Task details: Your result should be the lines holding the word "computer", copied from the entries below.
--*--
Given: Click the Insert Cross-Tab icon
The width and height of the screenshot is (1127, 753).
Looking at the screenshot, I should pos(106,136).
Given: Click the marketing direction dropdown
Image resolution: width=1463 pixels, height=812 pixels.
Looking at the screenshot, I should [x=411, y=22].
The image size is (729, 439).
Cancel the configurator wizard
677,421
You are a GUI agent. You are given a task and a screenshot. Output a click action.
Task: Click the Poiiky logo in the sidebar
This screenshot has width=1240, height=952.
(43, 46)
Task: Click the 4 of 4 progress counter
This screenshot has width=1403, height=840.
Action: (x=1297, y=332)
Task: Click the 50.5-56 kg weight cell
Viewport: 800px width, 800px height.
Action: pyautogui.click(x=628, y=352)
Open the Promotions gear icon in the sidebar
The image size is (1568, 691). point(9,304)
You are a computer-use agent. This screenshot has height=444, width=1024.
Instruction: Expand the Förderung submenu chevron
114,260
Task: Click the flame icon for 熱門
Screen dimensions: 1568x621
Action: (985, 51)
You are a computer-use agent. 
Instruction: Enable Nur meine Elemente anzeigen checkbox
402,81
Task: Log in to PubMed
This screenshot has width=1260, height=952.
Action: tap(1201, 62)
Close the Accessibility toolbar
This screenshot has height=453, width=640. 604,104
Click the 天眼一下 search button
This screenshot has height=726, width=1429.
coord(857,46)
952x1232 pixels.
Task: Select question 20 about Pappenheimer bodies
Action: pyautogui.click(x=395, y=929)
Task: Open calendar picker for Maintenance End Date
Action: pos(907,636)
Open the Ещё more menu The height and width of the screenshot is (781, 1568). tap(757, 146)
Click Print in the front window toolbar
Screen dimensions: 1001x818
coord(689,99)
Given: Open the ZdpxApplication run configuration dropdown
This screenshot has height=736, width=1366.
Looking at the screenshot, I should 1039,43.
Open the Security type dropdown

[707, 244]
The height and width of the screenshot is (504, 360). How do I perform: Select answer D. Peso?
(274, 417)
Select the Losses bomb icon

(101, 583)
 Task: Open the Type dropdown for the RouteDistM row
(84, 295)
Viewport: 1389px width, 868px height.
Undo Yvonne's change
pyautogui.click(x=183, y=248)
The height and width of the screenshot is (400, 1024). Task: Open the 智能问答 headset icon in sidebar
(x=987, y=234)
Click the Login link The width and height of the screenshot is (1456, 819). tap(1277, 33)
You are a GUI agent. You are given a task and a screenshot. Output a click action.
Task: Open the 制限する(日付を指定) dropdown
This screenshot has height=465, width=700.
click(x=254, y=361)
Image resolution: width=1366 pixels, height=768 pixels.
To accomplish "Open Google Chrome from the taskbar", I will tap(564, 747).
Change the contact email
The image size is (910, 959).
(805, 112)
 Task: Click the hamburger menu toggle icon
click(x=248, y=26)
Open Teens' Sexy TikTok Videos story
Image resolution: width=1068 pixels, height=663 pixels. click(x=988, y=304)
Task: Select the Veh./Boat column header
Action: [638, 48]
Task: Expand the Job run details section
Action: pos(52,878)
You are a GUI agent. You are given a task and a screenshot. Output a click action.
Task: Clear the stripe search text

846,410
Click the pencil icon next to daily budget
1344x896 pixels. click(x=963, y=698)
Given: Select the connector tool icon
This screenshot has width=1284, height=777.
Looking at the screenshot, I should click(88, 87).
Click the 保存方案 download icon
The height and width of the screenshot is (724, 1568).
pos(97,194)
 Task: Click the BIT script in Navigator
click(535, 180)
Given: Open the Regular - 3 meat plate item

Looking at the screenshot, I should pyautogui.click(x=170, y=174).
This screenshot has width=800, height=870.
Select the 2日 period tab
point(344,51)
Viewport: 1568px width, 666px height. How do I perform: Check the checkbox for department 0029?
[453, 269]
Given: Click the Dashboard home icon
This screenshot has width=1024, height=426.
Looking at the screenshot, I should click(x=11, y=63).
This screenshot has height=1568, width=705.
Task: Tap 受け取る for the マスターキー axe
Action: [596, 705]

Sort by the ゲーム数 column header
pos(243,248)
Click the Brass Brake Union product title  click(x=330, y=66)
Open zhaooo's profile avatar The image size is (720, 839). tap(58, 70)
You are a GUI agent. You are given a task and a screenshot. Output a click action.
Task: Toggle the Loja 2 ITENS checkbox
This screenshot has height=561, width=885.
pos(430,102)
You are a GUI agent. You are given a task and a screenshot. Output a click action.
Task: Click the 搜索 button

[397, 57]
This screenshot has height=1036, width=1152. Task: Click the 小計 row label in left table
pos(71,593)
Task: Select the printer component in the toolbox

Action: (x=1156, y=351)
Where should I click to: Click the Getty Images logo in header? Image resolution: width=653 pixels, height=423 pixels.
--*--
Answer to this task:
You are a computer-use agent. This screenshot has height=444, width=1024.
You are a computer-use agent. 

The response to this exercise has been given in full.